Mar 16, 2022 version files 84.55 KB

Abstract

The data provided and the associated MATLAB code were used to build an Artificial Neural Network Model to capture the reconstruction (recovery) of various buildings subjected to tornado events in the State of Missouri. The ANN model utilizes relevant tornado, societal demographic, and structural data to determine a building’s resulting damage state from an extreme wind event and the subsequent recovery time. Abstract for the publication is as follows:

In a companion article, previously published in Royal Society Open Science, the authors used Graph Theory to evaluate artificial neural network models for potential social and building variables interactions contributing to building wind damage.
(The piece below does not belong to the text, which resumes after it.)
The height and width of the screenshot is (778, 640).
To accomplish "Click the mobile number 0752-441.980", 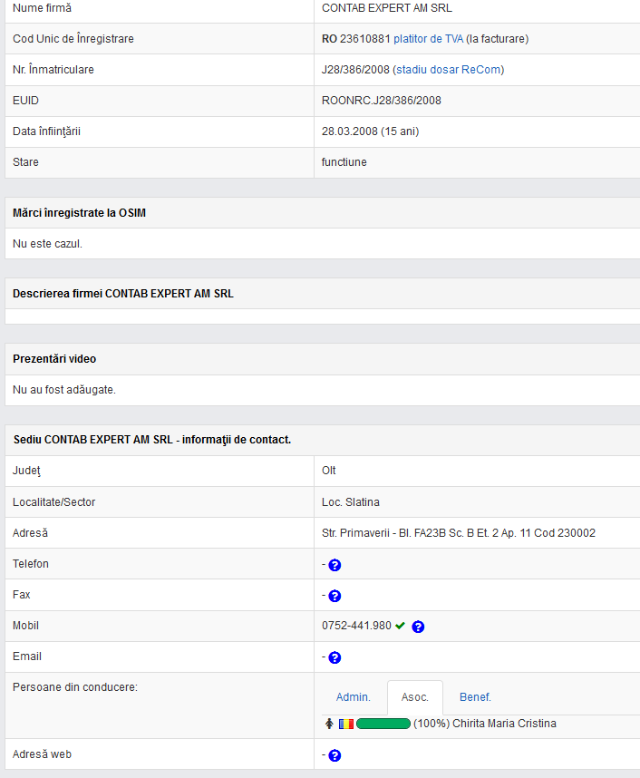I will click(x=356, y=626).
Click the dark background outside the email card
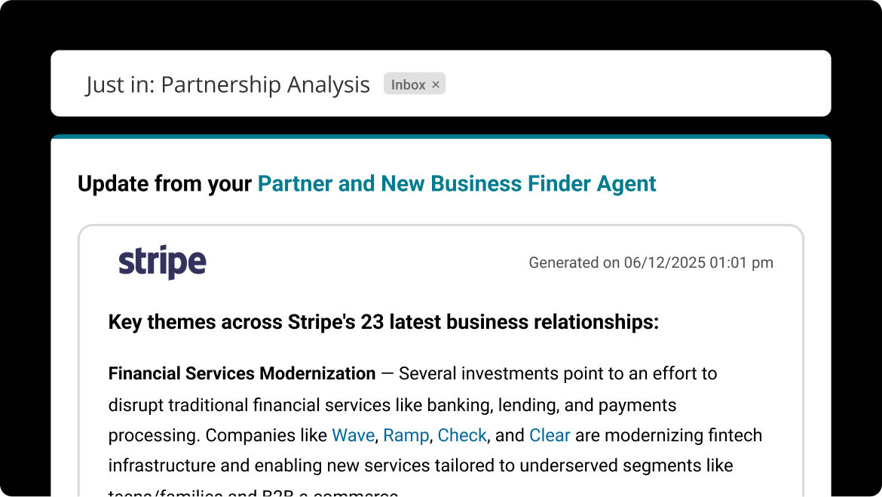This screenshot has width=882, height=497. 23,302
The results promisingly highlighted the importance of social variables in modeling damage as opposed to the traditional approach of solely considering physical characteristics of a building. Within this update article, the same methods are used to evaluate two different artificial neural networks for modelling building repair and/or rebuild (recovery) time. In contrast to the damage models, the recovery models consider (A) primarily social variables and then (B) introduce structural variables. These two models are then evaluated using centrality and shortest path concepts of Graph Theory as well as validated against data from the 2011 Joplin Tornado. The results of this analysis do not show the same distinctions as were found in the analysis of the damage models from the companion article. The overarching lack of discernible and consistent differences in the recovery models suggests that social variables that drive damage are not necessarily contributions to recovery. The differences also serve to reinforce that machine learning methods are best used when the contributing variables are already well understood.